PROBLEM A
In the residency forum thread, by when does one poster's program require residents to take Step 3?
PROBLEM B
According to the residency forum thread, why did the poster who calls it "partly my problem" choose Psychiatry?

TEXT FOR ANALYSIS
Hate to dump on the op but it sounds more like his problem than a problem with the program

Yes, it is partly my problem because I decided to do Psychiatry not only because I enjoyed it but also because I wanted to go into a residency that would give me the opportunity to see my kids and live a balance life somewhat. My father was a general surgeon and I have a lot of negative experiences with the way he missed out on a lot of our lives because of work.
 
I just got my contract for pgy1 and in it it states it's an ACGME rule to pass USMLE step 3 to be promoted to PGY3.
 
Mine requires taking Step 3 by December of PGY-1 year and passing by conclusion of PGY-1 year.
 
You should allow your family to live somewhere safe and you go to your residency. They shouldn't be forced to follow you into danger.
 
God forbid, what if something happened to them? Would it be your fault? Could you live with yourself?
 
You should allow your family to live somewhere safe and you go to your residency. They shouldn't be forced to follow you into danger.
Unless Baghdad has an ACGME-recognized psych residency I haven't heard about, odds are very, very good that the OP can find a safe place for he and his family to live within commuting distance of the program he matched into.

This is just silly.
 
Unless Baghdad has an ACGME-recognized psych residency I haven't heard about, odds are very, very good that the OP can find a safe place for he and his family to live within commuting distance of the program he matched into.

This is just silly.

As a Texan, I can tell yalls that no wheres outside of Texas is safe. Just 1 state over yonder is a death trap. Louisiana is hurricane alleee. Oklahoma is tornado cuntry. New Mexico well.....nobodys wants to habitates that. North of Oklahoma is so cold that you may as swell move ter Russia. Jus roll over and await yer maker.

It really pains me to see yall matchin in states not named Texas. I'll pray fer yalls.
 
I like TexasPhysician, he seems like a really nice guy but he has set himself up for some serious Texas teasing.

All of the Texans I know are so fond of Texas; I have to wonder why they left. They seem to huddle together in expatriate groups and watch the Cowboys lose on Sundays while arguing which one of them can stack hay bales the highest. Off season, they can be found at grocery stores collecting signatures to nationally mandate the teaching of intelligent design in elementary schools. Seamless acculturation isn’t a very valued attribute among Texans outside of Texas as near as I can tell. :hardy:
 
They seem to huddle together in expatriate groups and watch the Cowboys lose on Sundays while arguing which one of them can stack hay bales the highest. Off season, they can be found at grocery stores collecting signatures.....

When yer not anxiousing bout dyin, you gots more free time fer hay stackin and oder timeless sports.
 
As the accepting PD, would you expect me to just give you a position without knowing anything about your performance as a resident? Or vouch for your competence without knowing whether you've successfully completed the requirements for the PGY1 year?
Yes--you do NEED your current PD's letter.

what if someone is in a pgm that has a PD who is malignant and does not give them a letter, is a transcript sufficient?
 
I have heard of situations where the ACGME or maybe it was the NRMP people forced a PD to provide transcripts. They say contracts are binding, but when push comes to shove, slavery ended in 1865.

DATA RECORDS
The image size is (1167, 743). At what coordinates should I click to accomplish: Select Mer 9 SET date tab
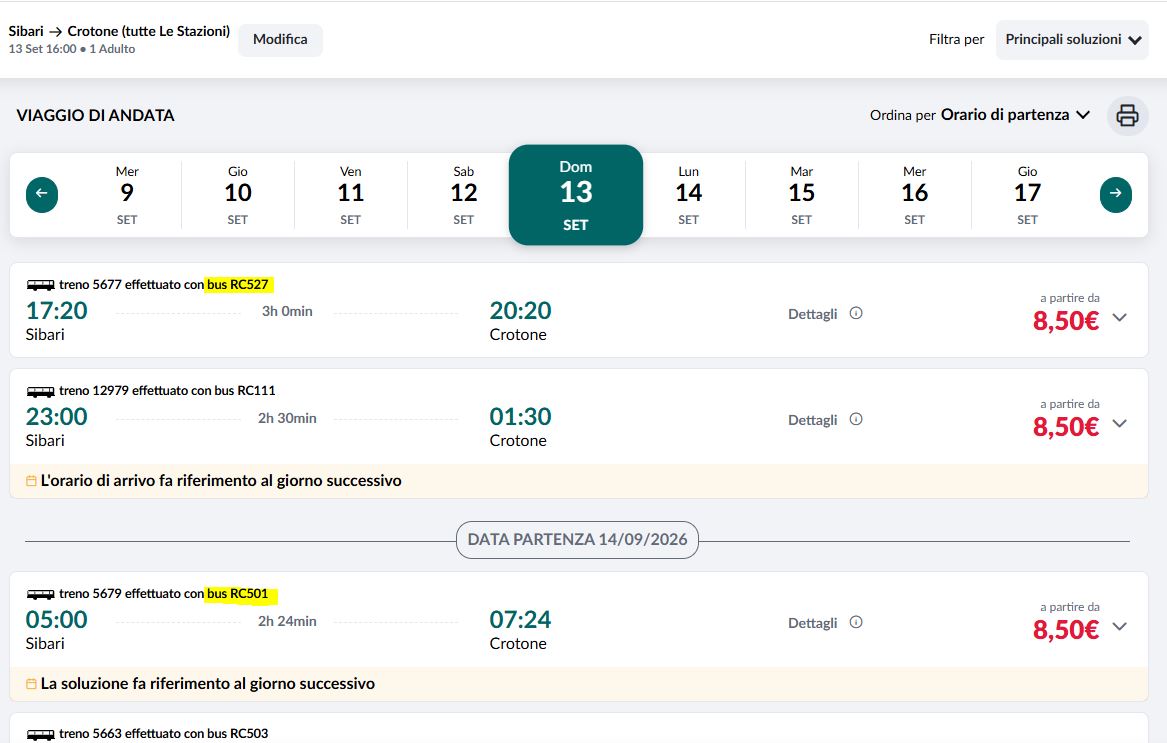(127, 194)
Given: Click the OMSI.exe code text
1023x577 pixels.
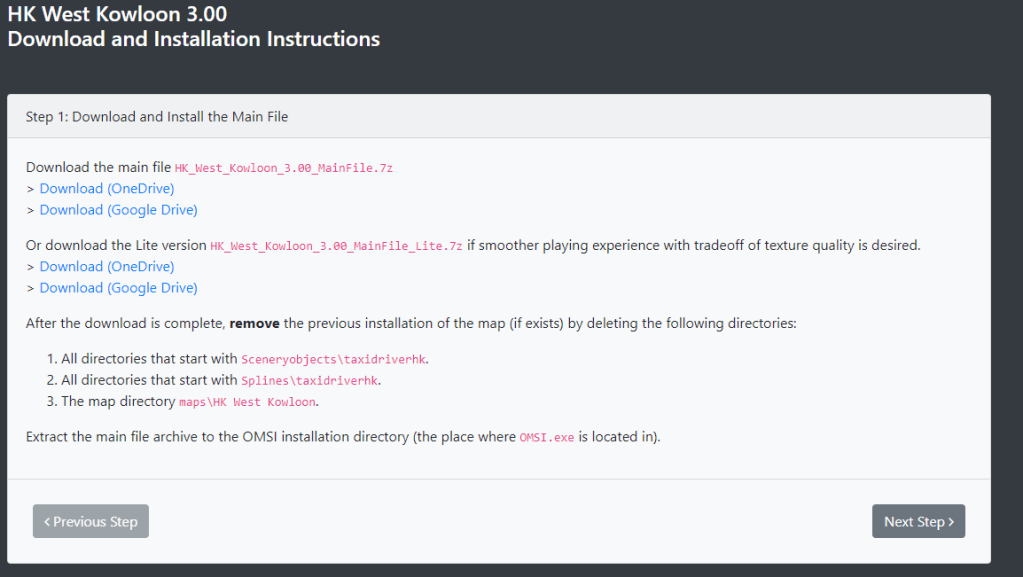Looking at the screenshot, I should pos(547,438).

--

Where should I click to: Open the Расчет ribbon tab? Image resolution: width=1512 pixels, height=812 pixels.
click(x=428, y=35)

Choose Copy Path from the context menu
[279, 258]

...

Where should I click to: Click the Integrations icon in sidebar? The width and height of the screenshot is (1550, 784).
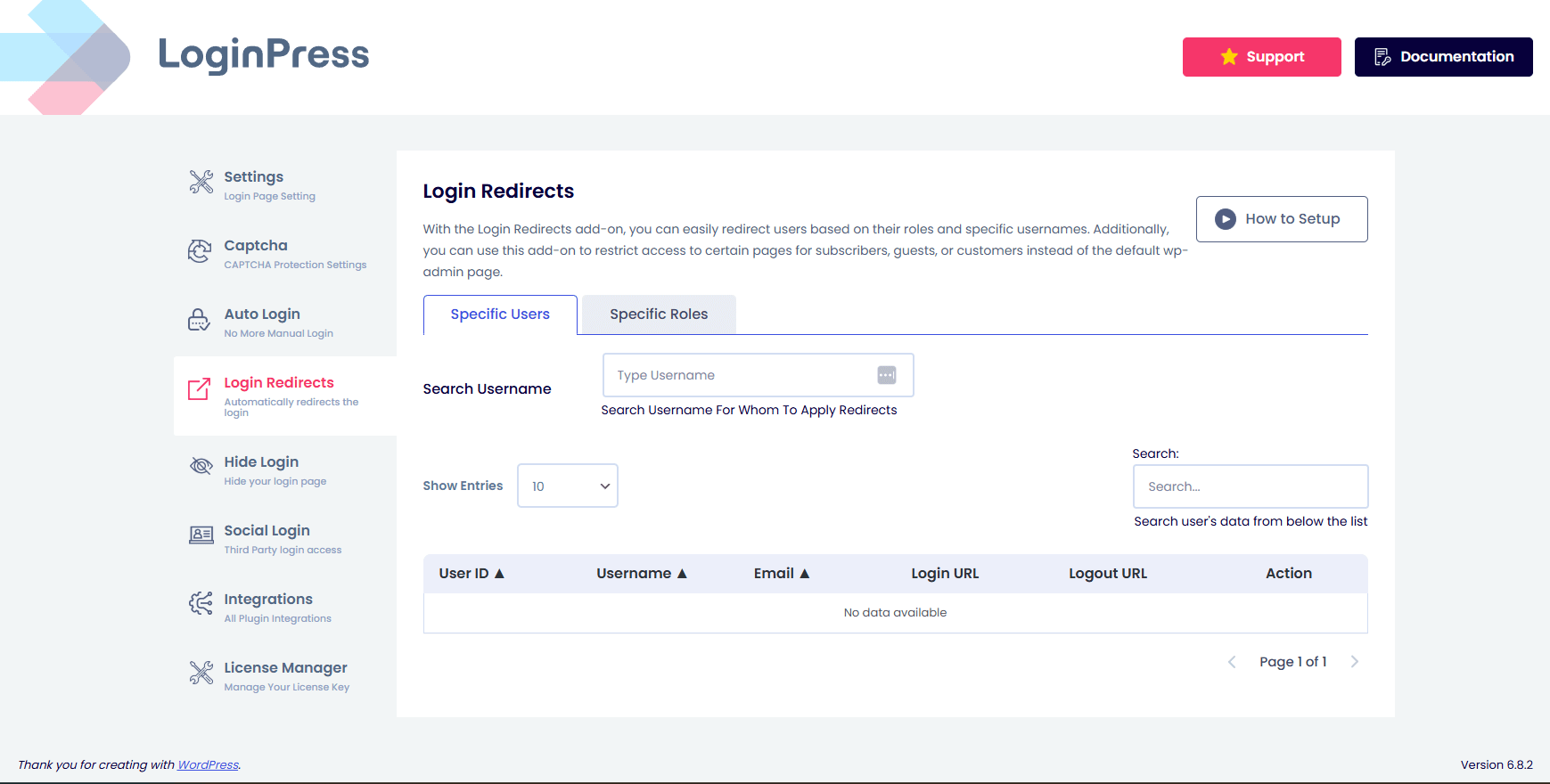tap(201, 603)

RESPONSE A
By December of the PGY-1 year, with a passing result required by the end of that year.

RESPONSE B
The poster enjoyed Psychiatry and also wanted a residency that would allow time with their kids and a somewhat balanced life. Their father was a general surgeon who missed out on much of the family's life because of work.